======== SOURCE EXTRACT ========

## QBUS3850 Lab 3 – ARIMA Models

The AutoRegressive Integrated Moving Average (ARIMA) model, which consist 3 major components:
- The AR part of ARIMA indicates that the evolving variable of interest 𝑦' is regressed on its own lagged (i.e., prior $y_{t-1:t-p}$) values.
- The MA part indicates that the error is actually a linear combination of error terms $\epsilon_{t-1:t-q}$ whose values occurred contemporaneously and at various times in the past.
- The I (for "integrated") indicates that the data values have been replaced with the difference between their values and the previous values (and this differencing process may have been performed more than once) so that the ARIMA could handle the non-stationary data. (Note that the AR, MA and ARMA model are still require a weakly stationary data as input)

======== INPUT RECORDS ========

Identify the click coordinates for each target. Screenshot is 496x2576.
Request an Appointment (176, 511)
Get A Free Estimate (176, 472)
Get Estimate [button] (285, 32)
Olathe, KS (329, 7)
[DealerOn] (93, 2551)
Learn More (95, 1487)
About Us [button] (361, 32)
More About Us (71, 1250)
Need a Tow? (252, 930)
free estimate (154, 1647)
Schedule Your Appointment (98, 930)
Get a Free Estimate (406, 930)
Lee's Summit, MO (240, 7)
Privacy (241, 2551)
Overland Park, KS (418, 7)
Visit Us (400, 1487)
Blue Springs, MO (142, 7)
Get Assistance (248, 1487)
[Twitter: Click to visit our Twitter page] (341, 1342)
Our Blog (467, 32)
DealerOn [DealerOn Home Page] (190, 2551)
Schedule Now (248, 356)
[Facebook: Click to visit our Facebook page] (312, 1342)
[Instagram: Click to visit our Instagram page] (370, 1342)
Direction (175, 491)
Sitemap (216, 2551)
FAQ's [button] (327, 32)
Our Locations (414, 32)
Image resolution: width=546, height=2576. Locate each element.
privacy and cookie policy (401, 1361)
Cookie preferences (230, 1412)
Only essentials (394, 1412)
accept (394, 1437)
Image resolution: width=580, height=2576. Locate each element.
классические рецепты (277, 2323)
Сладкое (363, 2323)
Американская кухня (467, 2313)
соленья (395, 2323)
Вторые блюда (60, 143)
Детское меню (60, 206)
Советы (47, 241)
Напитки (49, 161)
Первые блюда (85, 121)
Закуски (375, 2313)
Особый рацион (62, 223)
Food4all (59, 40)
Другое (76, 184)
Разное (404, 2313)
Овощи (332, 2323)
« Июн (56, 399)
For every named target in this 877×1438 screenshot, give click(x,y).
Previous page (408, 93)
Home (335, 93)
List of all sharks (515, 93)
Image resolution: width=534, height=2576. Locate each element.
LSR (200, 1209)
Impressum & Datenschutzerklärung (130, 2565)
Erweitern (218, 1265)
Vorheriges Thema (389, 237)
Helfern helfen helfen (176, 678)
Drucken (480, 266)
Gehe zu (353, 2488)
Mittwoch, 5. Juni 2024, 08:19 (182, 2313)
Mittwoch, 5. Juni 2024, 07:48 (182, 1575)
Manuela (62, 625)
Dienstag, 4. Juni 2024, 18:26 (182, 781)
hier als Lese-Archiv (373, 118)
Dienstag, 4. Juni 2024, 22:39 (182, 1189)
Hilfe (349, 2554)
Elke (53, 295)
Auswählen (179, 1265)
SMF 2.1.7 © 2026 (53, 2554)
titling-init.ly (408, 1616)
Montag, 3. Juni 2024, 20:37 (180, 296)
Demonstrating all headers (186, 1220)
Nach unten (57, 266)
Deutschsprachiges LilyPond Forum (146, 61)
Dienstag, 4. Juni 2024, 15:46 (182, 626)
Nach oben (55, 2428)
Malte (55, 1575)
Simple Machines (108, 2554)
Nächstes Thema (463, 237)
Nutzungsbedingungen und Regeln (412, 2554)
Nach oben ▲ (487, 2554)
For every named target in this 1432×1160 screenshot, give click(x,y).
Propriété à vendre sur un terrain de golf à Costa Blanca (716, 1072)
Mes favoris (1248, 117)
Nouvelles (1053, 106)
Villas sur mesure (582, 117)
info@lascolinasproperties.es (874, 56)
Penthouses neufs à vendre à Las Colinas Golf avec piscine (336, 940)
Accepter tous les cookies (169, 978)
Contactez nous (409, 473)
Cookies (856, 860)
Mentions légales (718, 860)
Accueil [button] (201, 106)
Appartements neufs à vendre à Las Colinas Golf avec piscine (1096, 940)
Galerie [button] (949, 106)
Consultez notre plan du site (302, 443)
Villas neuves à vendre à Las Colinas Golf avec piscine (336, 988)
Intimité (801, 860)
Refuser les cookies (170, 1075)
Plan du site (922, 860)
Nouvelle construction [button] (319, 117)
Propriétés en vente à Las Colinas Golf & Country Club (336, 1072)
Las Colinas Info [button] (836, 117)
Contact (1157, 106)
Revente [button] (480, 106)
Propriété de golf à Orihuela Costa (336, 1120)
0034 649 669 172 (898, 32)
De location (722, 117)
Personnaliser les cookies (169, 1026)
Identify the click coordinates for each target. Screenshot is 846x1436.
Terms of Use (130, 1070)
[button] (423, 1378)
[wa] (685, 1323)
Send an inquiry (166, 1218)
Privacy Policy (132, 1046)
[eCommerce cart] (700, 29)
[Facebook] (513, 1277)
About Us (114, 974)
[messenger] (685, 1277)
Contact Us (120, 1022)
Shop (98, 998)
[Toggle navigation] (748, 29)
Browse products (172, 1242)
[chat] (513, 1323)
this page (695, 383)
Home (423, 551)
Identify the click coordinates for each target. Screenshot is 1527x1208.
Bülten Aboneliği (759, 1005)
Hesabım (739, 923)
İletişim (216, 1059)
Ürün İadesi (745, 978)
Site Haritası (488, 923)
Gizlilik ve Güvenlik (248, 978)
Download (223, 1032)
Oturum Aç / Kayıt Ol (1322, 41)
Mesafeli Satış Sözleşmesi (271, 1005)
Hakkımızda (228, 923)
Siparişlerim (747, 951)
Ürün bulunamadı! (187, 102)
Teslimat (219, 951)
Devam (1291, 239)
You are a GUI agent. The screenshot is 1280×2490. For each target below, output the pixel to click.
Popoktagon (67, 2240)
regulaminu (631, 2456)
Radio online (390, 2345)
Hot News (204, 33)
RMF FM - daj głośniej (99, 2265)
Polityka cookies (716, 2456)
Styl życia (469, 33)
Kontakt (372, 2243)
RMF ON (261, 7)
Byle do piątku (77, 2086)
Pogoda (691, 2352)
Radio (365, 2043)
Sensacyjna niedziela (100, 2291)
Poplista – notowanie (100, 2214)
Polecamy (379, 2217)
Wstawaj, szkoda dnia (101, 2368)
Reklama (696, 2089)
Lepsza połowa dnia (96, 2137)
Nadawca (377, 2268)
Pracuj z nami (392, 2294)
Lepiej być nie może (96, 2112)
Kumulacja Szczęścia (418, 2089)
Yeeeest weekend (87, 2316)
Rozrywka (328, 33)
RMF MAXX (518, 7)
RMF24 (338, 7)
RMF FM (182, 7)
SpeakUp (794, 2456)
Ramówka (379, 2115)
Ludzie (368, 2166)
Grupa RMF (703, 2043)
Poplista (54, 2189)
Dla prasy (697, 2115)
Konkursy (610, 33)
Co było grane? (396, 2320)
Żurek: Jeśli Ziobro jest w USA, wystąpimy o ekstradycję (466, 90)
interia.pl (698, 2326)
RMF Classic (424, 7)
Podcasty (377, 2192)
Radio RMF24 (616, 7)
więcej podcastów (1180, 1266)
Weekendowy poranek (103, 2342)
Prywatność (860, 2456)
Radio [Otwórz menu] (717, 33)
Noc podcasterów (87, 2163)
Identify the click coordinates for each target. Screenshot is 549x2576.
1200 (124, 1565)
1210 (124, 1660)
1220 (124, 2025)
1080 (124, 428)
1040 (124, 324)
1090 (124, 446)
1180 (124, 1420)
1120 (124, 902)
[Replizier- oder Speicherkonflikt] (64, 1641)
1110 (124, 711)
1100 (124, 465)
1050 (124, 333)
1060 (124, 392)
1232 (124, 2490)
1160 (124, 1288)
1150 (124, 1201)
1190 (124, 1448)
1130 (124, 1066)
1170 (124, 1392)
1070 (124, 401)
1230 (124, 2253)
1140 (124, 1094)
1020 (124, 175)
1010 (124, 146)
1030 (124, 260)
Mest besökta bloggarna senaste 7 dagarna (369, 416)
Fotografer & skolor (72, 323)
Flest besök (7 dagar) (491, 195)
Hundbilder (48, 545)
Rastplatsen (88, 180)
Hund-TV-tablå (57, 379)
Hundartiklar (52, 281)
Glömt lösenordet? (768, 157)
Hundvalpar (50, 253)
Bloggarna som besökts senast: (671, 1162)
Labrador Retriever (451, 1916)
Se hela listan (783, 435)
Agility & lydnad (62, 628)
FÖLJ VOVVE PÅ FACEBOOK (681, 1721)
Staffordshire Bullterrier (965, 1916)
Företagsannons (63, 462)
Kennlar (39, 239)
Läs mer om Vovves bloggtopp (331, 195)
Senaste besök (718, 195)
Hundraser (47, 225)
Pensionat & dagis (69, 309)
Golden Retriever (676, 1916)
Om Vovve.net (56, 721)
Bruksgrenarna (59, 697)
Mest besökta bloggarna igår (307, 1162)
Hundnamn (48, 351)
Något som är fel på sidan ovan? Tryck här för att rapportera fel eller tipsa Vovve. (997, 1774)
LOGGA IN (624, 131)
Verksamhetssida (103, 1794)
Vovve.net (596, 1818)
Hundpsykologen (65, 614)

========

● STATED EXERCISE 1
Repeat the passage of the ARIMA lab notes starting with "The AutoRegressive Integrated" and going on through "in the past.".
● STATED EXERCISE 2
Rewrite the lines of the listing starting with the line with "Lepsza połowa dnia (96, 2137)" and going on through the line with "RMF Classic (424, 7)", putting "Harmonogram" in place of "Ramówka". Give only those lines.
This listing is unrelated to the ARIMA lab notes.

● COMPLETE RESPONSE 1
The AutoRegressive Integrated Moving Average (ARIMA) model, which consist 3 major components:
- The AR part of ARIMA indicates that the evolving variable of interest 𝑦' is regressed on its own lagged (i.e., prior $y_{t-1:t-p}$) values.
- The MA part indicates that the error is actually a linear combination of error terms $\epsilon_{t-1:t-q}$ whose values occurred contemporaneously and at various times in the past.

● COMPLETE RESPONSE 2
Lepsza połowa dnia (96, 2137)
Nadawca (377, 2268)
Pracuj z nami (392, 2294)
Lepiej być nie może (96, 2112)
Kumulacja Szczęścia (418, 2089)
Yeeeest weekend (87, 2316)
Rozrywka (328, 33)
RMF MAXX (518, 7)
RMF24 (338, 7)
RMF FM (182, 7)
SpeakUp (794, 2456)
Harmonogram (379, 2115)
Ludzie (368, 2166)
Grupa RMF (703, 2043)
Poplista (54, 2189)
Dla prasy (697, 2115)
Konkursy (610, 33)
Co było grane? (396, 2320)
Żurek: Jeśli Ziobro jest w USA, wystąpimy o ekstradycję (466, 90)
interia.pl (698, 2326)
RMF Classic (424, 7)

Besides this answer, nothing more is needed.